Mensagem

 

CASTELOS DE CARTAS E TEOLOGIAS SISTEMÁTICAS

 

O menino se esforça para colocar as últimas cartas do baralho em seu castelo formado exclusivamente por elas. Equilibrá-las é uma arte difícil, mas ele teve bastante tempo para treinar, e, hoje, seu castelo de cartas é lindo de se ver.

 

Mas o vento vem, rápido e repentino. E, num instante quase imperceptível, todas as cartas, demoradamente arrumadas, caem ao chão e são levadas pelo vento.

 

E assim, castelos de cartas são derrubados por novas visões de mundo.

 

Se caíram, será correto afirmar que não tiveram validade?

 

Penso que não. Antes, vale lembrar que são estes castelos que nos carregam e protegem durante a vida. Castelos, ainda que de cartas, são casas queridas para muitos.

 

Porém, castelos podem se transformar em prisões.
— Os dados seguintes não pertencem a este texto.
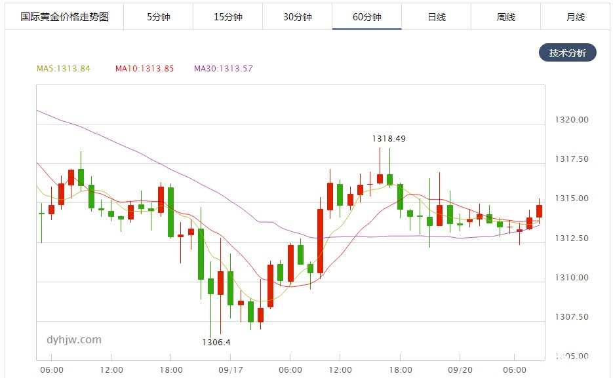Click the dyhjw.com watermark

pyautogui.click(x=74, y=340)
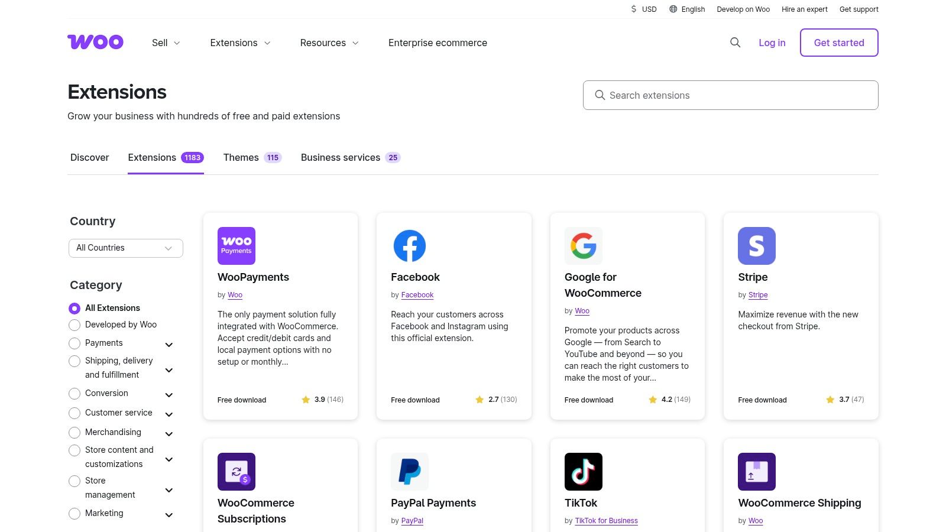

Castelos de cartas viram prisões quando não se consegue mais sair deles. Quando se tem medo de que um vento repentino os derrube, demonstrando que sua construção não estava tão firme como se pensava. Quando a voz alheia, por ser diferente - mas, não são todas vozes diferentes? Não clamam com tons distintos? - ameaça a paz do castelo de cartas, seus moradores levantam portões, pegam em armas e lutam contra os invasores. E quando os castelos de cartas caem ao chão - e eles sempre caem, tenha certeza disso - seus ex-moradores se arrepiam com o vento frio da manhã, fora das muralhas em que viviam e se assustam.

 

O que fazer, então?

 

Alguns se revoltam. Castelos caíram, dizem, nervosos, por isso, nunca mais construirei nada pra viver. Melhor ser solitário no deserto. Melhor não olhar para o outro. Melhor não ouvir seus questionamentos, nem agüentar seus delírios. Melhor é culpar o vento, cruel e insensível, que derrubou nossas casas-fortalezas. Estes revoltosos são os que se cansam, se enfastiam da vida e da teologia, e que morrem cedo, vítimas de sua amargura.

 

Outros, por sua vez, não encontram novas forças para reconstrução. O que fazem é assaltar castelos alheios, entrar por suas portas, invadir suas fortalezas, e dizer "Encontramos nova casa!". Mas, será que esta nova casa pode ser chamada de nossa? Castelos de outros, que são tomados à força, não geram moradia e lar. Geram mausoléus, repletos de idéias vazias e ilusórias. Funcionam para os outros, seus reais moradores, mas será que funcionam para nós, invasores enlutados?

 

O que fazer, então?

 

Como conseguir novo lar?

 

Talvez, o primeiro passo seja anunciar, em plena voz, com lúcida clareza, que castelos de cartas só são lares e só servem de moradias quando sua temporalidade é assumida na história. Chega de levantar castelos de cartas que não podem ser derrubados! Eles não existem para isso! Antes, suas cartas são maleáveis, livres para voar ao sabor dos ventos. Talvez, possamos adotar a corajosa atitude de render-se aos caprichos do vento. Sejam suaves cicios, sejam furacões tempestuosos, o vento vem e sopra onde quer. Os castelos de cartas e seus moradores provisórios não sabem de onde ele vem, nem para onde vai. Mas isso não os impede de sentir na pele o toque constante e transformador de seu efeito.

 

Então, talvez o melhor seja deixar-se levar pelo vento. Ele sabe como soprar, o que derrubar, o que manter. Nós, não.

 

Teologias sistemáticas são como esses castelos de cartas. Um vento mais forte pode derrubá-las. Mas isso não é algo ruim. Como se reconstrói um castelo de cartas, melhor e mais bonito com o passar do tempo e com novas tentativas, uma teologia constantemente reconstruída também é mais bela e eficaz. Quando o vento sopra por entre os conceitos teológicos de determinado sistema, ele leva as impurezas e traz vida nova.

 

Teólogos, profissionais ou não, deveriam lembrar-se disso.